- Problem details
Give back the line containing "Where should I" along with every line after it, exactly, until the entries end.

Stored records
____

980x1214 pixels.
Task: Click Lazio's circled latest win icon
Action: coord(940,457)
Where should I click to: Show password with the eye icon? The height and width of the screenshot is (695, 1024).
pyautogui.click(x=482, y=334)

____

- Expected answer
Where should I click to: Show password with the eye icon? The height and width of the screenshot is (695, 1024).
pyautogui.click(x=482, y=334)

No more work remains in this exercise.